O que oferecia ele de tão original para ser-se conhecido internacionalmente?
Numa época de educação burocrática, formal e impositiva ele se contrapôs a ela,
levando em conta as necessidades e problemas da comunidade e as diferenças étnicoculturais,
sociais, de gênero, e os diferentes contextos. Ele procurava empoderar as
pessoas mais necessitadas para que elas mesmas pudessem tomar suas próprias
decisões, autonomamente. Seu método pedagógico aumentava a participação ativa e
consciente.
1. O pensamento de Paulo Freire pode ser relacionado com o de muitos
educadores contemporâneos. Podemos encontrar grande afinidade entre Paulo Freire e
o revolucionário educador francês Célestin Freinet (1896-1966), na medida em que
ambos acreditam na capacidade de o aluno organizar sua própria aprendizagem.
Freinet deu enorme importância ao que chamou de "texto livre". Como Paulo Freire,
utilizava-se do chamado método global de alfabetização, associando a leitura da palavra
à leitura do mundo. Insistia na necessidade, tanto da criança quanto do adulto, de ler o
texto entendendo-o. Como Paulo Freire, preocupou-se com a educação das classes
populares. Seu método de trabalho incluía a imprensa, o desenho livre, o diálogo e o
contato com a realidade do aluno.
Embora Paulo Freire não defenda o princípio da não-diretividade na educação,
como faz o psicoterapeuta Carl Rogers (1912-1987), não resta dúvida de que existem
muitos pontos comuns nas pedagogias que eles defendem, sobretudo no que diz respeito
à liberdade de expressão individual, à crença na possibilidade de os homens
resolverem, eles próprios, seus problemas, desde que motivados interiormente para isso.
Para Rogers, assim como para Paulo Freire, a responsabilidade da educação está no
próprio estudante, possuidor das forças de crescimento e auto-avaliação. A educação
deve estar centrada nele, em vez de centrar-se no professor ou no ensino; o aluno deve
ser senhor de sua própria aprendizagem. E a aula não é o momento em que se deve
despejar conhecimentos no aluno, nem as provas e exames são os instrumentos que
permitirão verificar se o conhecimento continua na cabeça do aluno e se este o guarda
do jeito que o professor o ensinou. A educação deve ter uma visão do aluno como
pessoa inteira, com sentimentos e emoções.
O que tem em comum Paulo Freire com Ivan Illich (1926), o filósofo austríaco?

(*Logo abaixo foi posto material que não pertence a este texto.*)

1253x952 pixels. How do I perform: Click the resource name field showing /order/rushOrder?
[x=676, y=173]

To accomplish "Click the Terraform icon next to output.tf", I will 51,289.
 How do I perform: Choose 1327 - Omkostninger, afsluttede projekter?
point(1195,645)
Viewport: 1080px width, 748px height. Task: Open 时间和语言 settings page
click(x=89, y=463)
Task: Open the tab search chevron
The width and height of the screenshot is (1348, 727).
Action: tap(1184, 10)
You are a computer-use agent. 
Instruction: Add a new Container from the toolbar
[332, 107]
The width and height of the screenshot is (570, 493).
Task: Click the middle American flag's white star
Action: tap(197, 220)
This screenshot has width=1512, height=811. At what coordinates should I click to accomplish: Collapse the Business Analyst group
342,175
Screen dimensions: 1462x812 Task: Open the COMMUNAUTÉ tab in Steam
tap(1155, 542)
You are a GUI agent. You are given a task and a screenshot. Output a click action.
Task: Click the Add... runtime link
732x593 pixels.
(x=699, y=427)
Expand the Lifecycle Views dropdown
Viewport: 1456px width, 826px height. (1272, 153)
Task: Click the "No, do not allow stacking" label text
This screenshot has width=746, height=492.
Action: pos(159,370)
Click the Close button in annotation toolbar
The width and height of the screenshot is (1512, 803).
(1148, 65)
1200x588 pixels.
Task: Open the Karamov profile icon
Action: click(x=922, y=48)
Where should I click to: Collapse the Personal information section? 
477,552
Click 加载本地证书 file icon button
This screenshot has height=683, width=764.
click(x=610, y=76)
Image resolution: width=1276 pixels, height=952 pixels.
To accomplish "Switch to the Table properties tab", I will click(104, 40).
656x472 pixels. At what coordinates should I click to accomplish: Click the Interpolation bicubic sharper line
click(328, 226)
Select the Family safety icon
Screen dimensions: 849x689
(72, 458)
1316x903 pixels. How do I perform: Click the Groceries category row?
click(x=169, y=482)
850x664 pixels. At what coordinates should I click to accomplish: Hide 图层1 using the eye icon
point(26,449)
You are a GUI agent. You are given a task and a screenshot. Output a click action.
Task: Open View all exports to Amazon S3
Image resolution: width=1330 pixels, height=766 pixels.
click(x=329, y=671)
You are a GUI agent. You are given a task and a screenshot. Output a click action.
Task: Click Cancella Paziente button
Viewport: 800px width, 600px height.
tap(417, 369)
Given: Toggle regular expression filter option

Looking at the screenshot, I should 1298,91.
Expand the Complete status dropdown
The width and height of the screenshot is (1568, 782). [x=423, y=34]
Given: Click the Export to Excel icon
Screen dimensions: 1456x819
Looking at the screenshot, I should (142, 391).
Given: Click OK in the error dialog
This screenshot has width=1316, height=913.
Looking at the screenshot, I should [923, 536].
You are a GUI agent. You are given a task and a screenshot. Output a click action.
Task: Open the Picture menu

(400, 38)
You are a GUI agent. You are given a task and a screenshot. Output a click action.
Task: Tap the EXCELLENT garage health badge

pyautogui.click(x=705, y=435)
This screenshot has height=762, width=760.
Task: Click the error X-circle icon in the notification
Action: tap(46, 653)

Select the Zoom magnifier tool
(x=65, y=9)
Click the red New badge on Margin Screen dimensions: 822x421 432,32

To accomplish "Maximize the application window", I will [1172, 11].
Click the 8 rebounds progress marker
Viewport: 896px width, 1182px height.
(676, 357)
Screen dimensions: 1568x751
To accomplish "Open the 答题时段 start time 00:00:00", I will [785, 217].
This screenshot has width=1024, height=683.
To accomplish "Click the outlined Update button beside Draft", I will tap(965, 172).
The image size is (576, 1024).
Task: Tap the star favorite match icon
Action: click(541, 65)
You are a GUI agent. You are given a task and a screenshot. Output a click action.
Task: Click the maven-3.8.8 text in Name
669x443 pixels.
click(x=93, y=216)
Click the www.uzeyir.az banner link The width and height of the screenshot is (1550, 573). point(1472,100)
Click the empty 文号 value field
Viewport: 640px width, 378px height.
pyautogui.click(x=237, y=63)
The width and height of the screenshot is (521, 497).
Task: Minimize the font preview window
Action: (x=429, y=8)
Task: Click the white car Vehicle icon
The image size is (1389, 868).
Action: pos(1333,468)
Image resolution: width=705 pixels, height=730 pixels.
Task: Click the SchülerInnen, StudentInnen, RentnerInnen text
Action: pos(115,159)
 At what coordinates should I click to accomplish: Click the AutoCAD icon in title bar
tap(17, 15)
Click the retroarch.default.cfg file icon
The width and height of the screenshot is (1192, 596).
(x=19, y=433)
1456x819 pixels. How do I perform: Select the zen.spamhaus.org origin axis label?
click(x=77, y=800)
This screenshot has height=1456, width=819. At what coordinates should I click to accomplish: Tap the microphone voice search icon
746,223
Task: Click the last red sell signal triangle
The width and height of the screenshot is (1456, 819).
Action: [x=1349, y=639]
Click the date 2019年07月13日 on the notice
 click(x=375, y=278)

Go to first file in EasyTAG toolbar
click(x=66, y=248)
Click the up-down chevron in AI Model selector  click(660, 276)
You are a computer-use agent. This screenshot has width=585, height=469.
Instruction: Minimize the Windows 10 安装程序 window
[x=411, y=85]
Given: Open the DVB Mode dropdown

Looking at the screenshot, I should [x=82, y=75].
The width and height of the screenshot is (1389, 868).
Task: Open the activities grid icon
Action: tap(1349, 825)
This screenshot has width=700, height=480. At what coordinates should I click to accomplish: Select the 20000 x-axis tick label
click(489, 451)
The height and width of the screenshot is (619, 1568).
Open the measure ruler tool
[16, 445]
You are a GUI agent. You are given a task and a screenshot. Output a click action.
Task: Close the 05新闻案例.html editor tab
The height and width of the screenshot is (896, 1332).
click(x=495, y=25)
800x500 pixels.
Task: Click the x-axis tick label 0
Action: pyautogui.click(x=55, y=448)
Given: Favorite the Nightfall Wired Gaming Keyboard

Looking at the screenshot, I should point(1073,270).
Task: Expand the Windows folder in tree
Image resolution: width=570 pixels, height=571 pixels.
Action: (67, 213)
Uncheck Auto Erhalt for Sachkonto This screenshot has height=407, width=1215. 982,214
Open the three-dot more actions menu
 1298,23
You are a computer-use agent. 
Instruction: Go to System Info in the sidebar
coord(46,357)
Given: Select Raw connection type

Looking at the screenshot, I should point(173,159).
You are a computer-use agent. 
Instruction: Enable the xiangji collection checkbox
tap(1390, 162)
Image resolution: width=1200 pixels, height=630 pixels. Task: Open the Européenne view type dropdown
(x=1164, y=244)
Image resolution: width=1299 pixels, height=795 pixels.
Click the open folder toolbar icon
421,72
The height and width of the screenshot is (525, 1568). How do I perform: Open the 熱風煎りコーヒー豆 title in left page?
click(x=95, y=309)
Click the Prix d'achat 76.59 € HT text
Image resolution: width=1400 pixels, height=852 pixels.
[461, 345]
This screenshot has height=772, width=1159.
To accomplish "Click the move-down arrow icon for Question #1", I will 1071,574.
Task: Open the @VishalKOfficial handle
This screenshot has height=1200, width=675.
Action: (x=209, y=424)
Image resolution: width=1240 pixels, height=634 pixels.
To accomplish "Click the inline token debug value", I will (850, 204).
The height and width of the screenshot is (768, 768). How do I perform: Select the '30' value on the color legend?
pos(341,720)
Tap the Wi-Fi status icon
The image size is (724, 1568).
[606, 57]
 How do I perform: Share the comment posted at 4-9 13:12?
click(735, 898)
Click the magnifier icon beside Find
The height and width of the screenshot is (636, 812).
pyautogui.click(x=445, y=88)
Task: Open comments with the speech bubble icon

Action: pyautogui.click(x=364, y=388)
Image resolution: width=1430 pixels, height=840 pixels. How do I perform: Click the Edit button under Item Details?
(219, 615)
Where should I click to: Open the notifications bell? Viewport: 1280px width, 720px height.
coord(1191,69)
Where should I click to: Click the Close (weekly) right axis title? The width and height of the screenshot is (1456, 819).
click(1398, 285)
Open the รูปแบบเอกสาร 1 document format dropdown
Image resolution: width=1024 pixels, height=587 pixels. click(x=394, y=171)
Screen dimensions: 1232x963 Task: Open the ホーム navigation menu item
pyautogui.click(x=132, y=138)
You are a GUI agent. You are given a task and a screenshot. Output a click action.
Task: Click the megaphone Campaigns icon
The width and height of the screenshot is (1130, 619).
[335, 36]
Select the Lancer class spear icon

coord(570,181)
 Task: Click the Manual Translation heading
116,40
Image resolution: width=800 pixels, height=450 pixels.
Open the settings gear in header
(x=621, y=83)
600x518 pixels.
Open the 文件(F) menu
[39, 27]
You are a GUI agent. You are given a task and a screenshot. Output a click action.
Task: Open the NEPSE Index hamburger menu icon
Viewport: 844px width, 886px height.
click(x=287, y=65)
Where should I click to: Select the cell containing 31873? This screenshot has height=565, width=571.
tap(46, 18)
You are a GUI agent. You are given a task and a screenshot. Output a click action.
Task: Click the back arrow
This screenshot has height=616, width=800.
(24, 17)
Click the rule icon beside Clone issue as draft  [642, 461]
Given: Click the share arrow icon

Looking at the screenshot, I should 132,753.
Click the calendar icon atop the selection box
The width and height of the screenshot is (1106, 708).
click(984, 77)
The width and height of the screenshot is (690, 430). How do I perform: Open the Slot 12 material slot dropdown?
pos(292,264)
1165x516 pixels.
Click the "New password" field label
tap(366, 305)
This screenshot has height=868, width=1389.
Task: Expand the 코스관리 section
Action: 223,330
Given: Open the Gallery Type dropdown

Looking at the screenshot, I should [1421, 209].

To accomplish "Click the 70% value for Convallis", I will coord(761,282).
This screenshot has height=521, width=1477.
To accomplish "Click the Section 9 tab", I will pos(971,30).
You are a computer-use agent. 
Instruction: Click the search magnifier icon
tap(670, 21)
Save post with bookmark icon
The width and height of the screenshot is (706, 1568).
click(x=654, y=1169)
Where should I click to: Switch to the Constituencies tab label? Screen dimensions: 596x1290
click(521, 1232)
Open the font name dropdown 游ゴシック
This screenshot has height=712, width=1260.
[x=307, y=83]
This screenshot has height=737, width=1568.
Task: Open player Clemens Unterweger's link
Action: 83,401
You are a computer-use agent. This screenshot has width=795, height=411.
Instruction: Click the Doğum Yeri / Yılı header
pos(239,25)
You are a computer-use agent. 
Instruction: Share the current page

Nos dois podemos encontrar a crítica da escola tradicional. Entre a
burocratização da instituição escolar atual, os dois demandaram que os educadores
buscassem seu desenvolvimento próprio e a libertação coletiva para combater a
alienação das escolas e propondo o redescobrimento da autonomia criadora. Apesar
deste pontos em comum, existem consideráveis divergências. No trabalho de Ivan Illich,
podem encontrar um pessimismo em relação à escola. Ele não acredita que a escola
tradicional tenha futuro. Por isso seria necessário “desescolarizar” a sociedade. Em
Paulo Freire encontramos otimismo. A escola pode mudar e deve ser mudada pois joga
um papel importante na transformação social. O que une Illich e Freire é sua crença
profunda em revolucionar os conteúdos e a pedagogia da escola atual. Os dois acreditam
que essa mudança é ao mesmo tempo política e pedagógica e que a crítica da escola é
parte de uma crítica mais ampla à civilização contemporânea.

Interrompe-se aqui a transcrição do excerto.